Chercheur à la DGAP, Milan Nic considère que les services russes testent en Biélorussie de nouvelles méthodes de lutte contre l'opposition, Anton Orekh évoque un "banc d'essai" ("nos stratèges suivent de près l'expérience biélorusse pour pouvoir l'importer si nécessaire"). Reste que le régime biélorusse est "politiquement très primitif, relève Alexandre Kynev, il n'y a aucune tentative pour créer un système de partis, les élections n'existent pratiquement pas [...]. Le système russe est beaucoup plus élaboré". À Minsk, les enquêtes d'opinion sont interdites, alors que le régime russe, plébiscitaire, y a largement recours comme moyen de légitimation, ajoute Gregori Ioudine, qui convient que "la Biélorussie et la Russie deviennent à l'évidence un espace politique unique". 

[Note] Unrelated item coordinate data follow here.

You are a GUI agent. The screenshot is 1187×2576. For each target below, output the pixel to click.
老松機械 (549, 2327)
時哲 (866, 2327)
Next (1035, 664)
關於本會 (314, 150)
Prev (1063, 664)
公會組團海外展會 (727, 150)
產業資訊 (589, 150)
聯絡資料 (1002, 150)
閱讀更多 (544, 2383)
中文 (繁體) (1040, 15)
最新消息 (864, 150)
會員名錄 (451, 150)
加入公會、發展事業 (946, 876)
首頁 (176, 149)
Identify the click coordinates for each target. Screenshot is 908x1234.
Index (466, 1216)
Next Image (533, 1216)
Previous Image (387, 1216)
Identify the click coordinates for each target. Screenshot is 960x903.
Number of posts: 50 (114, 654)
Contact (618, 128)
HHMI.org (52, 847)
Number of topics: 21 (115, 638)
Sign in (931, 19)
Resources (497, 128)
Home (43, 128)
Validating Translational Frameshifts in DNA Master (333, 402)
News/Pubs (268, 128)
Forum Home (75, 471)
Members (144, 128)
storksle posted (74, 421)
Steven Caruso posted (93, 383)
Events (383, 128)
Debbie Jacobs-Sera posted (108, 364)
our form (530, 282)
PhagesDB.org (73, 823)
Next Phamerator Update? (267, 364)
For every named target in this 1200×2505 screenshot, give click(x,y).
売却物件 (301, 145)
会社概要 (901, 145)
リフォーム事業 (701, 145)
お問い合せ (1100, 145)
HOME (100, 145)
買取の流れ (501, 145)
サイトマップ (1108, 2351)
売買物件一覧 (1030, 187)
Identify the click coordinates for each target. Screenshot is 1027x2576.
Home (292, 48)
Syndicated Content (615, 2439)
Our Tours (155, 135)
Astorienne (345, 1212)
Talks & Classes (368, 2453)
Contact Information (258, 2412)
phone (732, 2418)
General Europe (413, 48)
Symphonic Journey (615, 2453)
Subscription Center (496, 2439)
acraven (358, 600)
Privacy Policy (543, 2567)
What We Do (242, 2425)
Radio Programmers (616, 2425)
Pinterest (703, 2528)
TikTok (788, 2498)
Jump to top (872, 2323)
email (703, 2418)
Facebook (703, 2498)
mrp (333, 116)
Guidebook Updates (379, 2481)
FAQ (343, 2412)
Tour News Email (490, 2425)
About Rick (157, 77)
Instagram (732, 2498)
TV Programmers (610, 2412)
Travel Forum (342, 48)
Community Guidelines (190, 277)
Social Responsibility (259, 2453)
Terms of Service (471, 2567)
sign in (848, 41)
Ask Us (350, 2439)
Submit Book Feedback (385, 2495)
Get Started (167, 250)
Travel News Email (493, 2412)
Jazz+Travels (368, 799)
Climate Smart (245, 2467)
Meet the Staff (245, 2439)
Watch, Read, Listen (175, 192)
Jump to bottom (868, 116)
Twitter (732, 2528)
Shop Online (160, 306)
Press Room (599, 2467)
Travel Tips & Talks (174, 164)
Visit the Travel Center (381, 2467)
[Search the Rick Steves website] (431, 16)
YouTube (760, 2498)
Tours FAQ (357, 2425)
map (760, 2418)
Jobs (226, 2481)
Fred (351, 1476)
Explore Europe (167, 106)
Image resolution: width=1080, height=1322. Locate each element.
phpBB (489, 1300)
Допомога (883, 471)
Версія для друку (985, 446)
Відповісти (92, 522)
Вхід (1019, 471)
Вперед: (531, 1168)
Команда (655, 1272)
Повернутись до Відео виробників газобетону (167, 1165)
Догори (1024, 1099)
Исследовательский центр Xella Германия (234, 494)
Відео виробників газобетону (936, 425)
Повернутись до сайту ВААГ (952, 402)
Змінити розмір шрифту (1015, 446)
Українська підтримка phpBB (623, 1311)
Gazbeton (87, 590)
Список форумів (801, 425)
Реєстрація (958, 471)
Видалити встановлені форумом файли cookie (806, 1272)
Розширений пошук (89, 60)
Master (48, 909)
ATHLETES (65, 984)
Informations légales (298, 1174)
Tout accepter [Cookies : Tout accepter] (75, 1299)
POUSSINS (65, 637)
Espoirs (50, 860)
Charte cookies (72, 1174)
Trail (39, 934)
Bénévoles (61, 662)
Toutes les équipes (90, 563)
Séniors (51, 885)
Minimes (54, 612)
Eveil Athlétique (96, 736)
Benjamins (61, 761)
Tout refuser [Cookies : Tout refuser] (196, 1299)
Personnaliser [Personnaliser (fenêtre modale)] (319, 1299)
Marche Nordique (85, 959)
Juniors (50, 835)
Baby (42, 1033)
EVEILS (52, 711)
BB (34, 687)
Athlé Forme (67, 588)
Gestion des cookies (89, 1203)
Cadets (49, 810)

Le Président russe efface la frontière entre politique étrangère et politique intérieure, observe le sociologue moscovite. Poutine instrumentalise des menaces extérieures pour consolider son pouvoir, faire de ses adversaires des "agents de l'étranger" et des "ennemis du peuple", qui sont privés de leurs droits civiques, rejetés dans l'illégalité, ce qui interdit toute véritable opposition. Comme d’autres analystes, Gregori Ioudine constate une emprise croissante des structures de force (Siloviki) sur les décisions politiques. "Toute activité politique, qui n'est pas contrôlée par le Kremlin attire l'attention des Siloviki et est mise hors la loi", constate Andreï Pertsev. Le département de politique intérieure de l'administration présidentielle, auparavant en charge des liens avec l'opposition, a perdu cette prérogative, déplore le politologue. S'il a cédé du terrain aux Siloviki c'est parce que la popularité de Poutine et du parti "Russie unie" a décliné ces dernières années. "Jamais, depuis 21 ans que Poutine est au pouvoir, la question de la ‘biélorussisation’ de la politique russe - qui, il y a quelques années encore, semblait relever de la science-fiction - ne s’était posée de façon aussi aigue", observe Tatiana Stanovaïa, la campagne actuelle de répression va bien au-delà du démantèlement des organisations crées par Alexei Navalny et Mikhail Khodorkovski, note la politologue, elle vise à supprimer "tout ce qui est perçu par le pouvoir comme un comportement, individuel ou institutionnel, hostile au régime".